Les travailleurs de partout, et les travailleurs d’Amazon en particulier, quel que soit leur statut syndical, doivent s’organiser pour défendre leurs frères et sœurs de JFK8. Cela doit se faire en construisant un réseau de comités de défense de la base, afin de faire connaître leur cas et de jeter les bases d’actions communes coordonnées visant à forcer Amazon à réintégrer les travailleurs de JFK8.
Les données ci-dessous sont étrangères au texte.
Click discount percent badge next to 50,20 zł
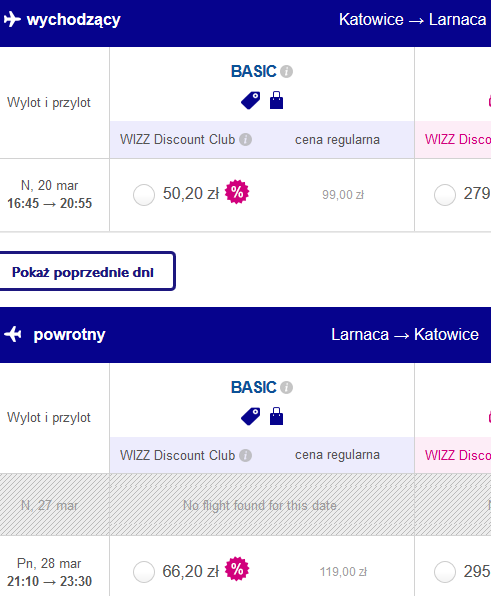The height and width of the screenshot is (596, 491). [x=237, y=192]
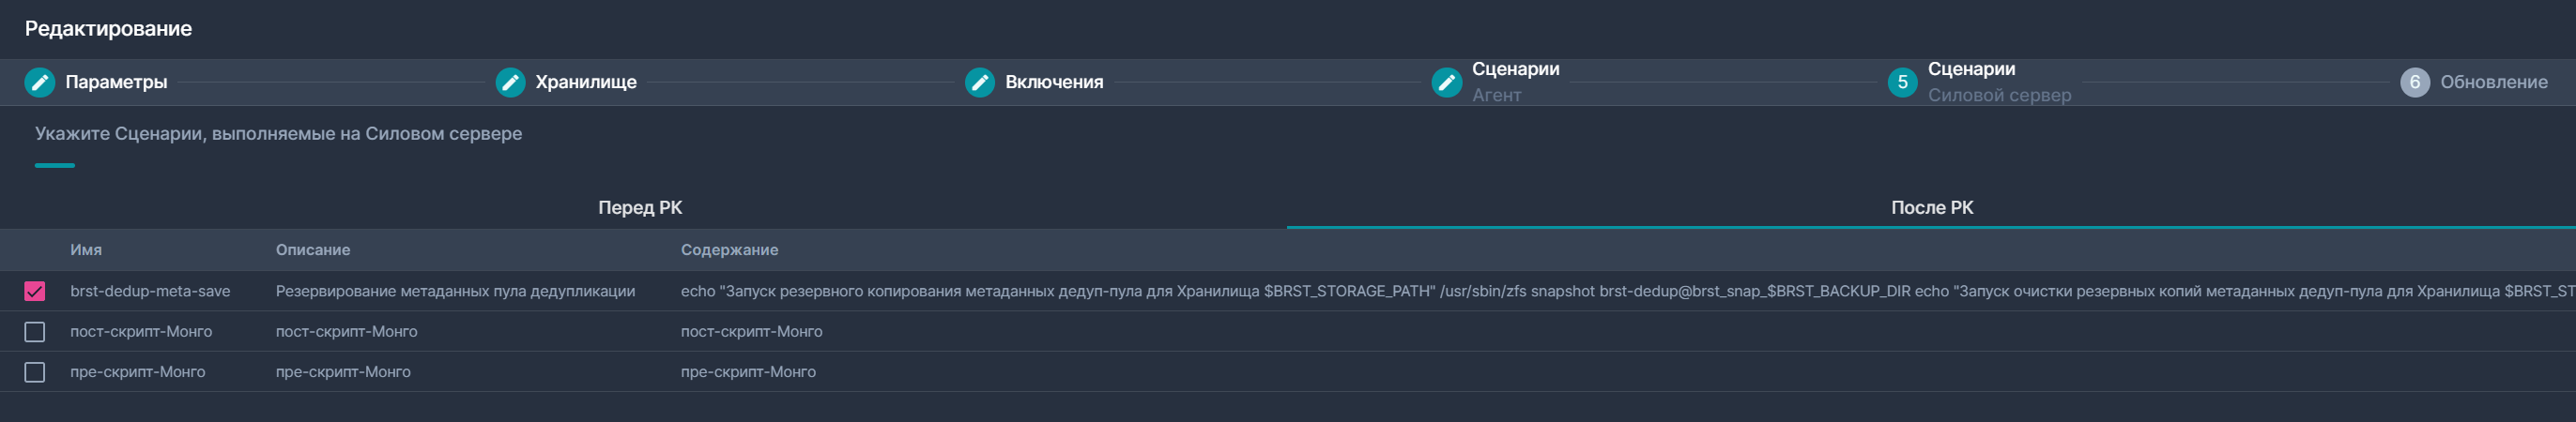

C’est la tâche des travailleurs eux-mêmes. Personne d’autre ne le fera à leur place. Les bureaucrates de l’AFL-CIO, qui ont profité avec insouciance du vote à JFK8 au début de l’année pour tenter de renforcer leur propre crédibilité en lambeaux, n’ont pas levé le petit doigt pour défendre ou même faire connaître le cas des travailleurs de Staten Island. La raison en est que la dernière chose que les responsables syndicaux bien placés veulent, c’est que les travailleurs soient informés de l’affaire et suivent l’exemple des travailleurs d’Amazon, car cela mettrait en lumière les conspirations des bureaucrates avec le patronat et avec Washington pour étrangler bureaucratiquement l’initiative des travailleurs et faire appliquer des contrats pro-patronaux.
Une campagne de défense peut également être le point de départ d’une lutte plus large pour les revendications de longue date des travailleurs d’Amazon, notamment: des lieux de travail sûrs et propres, exempts de virus mortels et de fumées toxiques; la fin du harcèlement de la direction et du système oppressif des quotas; et des augmentations de salaire massives pour suivre l’inflation et l’augmentation du coût de la vie.
La Voie internationale des travailleurs d’Amazon du WSWS fera tout ce qui est en son pouvoir pour aider les travailleurs à mettre en place une campagne de défense.